» **Excerpted text**:
◆ ◆ ◆ ◆

# Stolen kisses: Mate poaching



## David Baxter PhD (Jun 21, 2004)

Stolen Kisses 
Jun 16, 2004
by Willow Lawson, Psychology Today

_You don’t want to know how one in five couples really meet._ 

Wedding announcements in newspapers rarely tell the whole story. If they did, they would occasionally read something like this: “The happy couple met through her boyfriend at the time, who is the groom’s former best friend. It took four months to lure her away.” 

According to a new study, up to 20 percent of long-term relationships begin when one or both partners are involved with others. Evolutionary psychologists call this “mate poaching.” This figure holds steady across age groups and among couples who are married, living together or dating, according to psychologists who polled some 16,000 individuals in 53 countries as part of the International Sexuality Description Project. Most surprising to researchers: Sweetheart-stealing is prevalent across continents and cultures, although it is notably less common in East Asia.

◆ ◆ ◆ ◆

» **Excerpted records**:
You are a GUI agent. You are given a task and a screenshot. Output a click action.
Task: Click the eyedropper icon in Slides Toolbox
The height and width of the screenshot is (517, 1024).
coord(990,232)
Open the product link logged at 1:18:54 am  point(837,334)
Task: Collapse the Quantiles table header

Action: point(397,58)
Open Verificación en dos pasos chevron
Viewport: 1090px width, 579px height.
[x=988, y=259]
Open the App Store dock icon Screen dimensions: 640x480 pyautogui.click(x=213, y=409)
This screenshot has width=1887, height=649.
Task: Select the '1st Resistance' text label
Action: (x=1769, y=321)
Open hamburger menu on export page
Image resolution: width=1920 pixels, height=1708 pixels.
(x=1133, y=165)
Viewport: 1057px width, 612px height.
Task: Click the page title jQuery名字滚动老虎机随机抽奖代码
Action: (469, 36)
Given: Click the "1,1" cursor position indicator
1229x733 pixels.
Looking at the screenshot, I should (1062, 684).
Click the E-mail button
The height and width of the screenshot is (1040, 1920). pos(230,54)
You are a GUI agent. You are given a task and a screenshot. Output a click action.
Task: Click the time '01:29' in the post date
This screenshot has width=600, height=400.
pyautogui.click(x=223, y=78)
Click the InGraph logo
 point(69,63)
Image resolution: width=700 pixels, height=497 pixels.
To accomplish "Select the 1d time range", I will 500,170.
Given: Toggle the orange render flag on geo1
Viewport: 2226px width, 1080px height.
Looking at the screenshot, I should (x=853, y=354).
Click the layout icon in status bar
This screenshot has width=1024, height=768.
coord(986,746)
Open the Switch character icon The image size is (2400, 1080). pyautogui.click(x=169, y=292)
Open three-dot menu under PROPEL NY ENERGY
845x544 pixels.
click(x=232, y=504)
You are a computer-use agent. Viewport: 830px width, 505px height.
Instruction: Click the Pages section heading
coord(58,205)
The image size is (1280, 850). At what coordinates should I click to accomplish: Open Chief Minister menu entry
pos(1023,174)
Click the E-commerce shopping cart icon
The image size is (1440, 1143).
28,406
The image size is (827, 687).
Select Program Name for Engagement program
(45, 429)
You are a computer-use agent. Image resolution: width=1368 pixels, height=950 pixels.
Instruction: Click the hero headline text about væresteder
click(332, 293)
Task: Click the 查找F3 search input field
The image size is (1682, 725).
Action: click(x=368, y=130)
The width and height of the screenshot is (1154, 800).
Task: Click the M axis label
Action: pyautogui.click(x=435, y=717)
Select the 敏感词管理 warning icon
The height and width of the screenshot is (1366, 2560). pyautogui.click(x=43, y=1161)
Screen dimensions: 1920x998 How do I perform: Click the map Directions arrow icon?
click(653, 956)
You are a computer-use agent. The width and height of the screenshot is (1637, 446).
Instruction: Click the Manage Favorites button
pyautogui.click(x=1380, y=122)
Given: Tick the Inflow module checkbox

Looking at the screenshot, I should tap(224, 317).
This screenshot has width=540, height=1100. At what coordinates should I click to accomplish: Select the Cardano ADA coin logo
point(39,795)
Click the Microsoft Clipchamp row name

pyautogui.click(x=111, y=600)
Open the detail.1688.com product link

◆ ◆ ◆ ◆

» **Tasks to perform**:
a) In the text on mate poaching, how many individuals did the psychologists poll, and in how many countries?
b) Gather every line of the entries that contains the string "pixels".
The text on mate poaching and the entries have nothing to do with each other.

» **List of solutions**:
a) Some 16,000 individuals in 53 countries.

b)
Image resolution: width=1920 pixels, height=1708 pixels.
1229x733 pixels.
Image resolution: width=700 pixels, height=497 pixels.
845x544 pixels.
You are a computer-use agent. Image resolution: width=1368 pixels, height=950 pixels.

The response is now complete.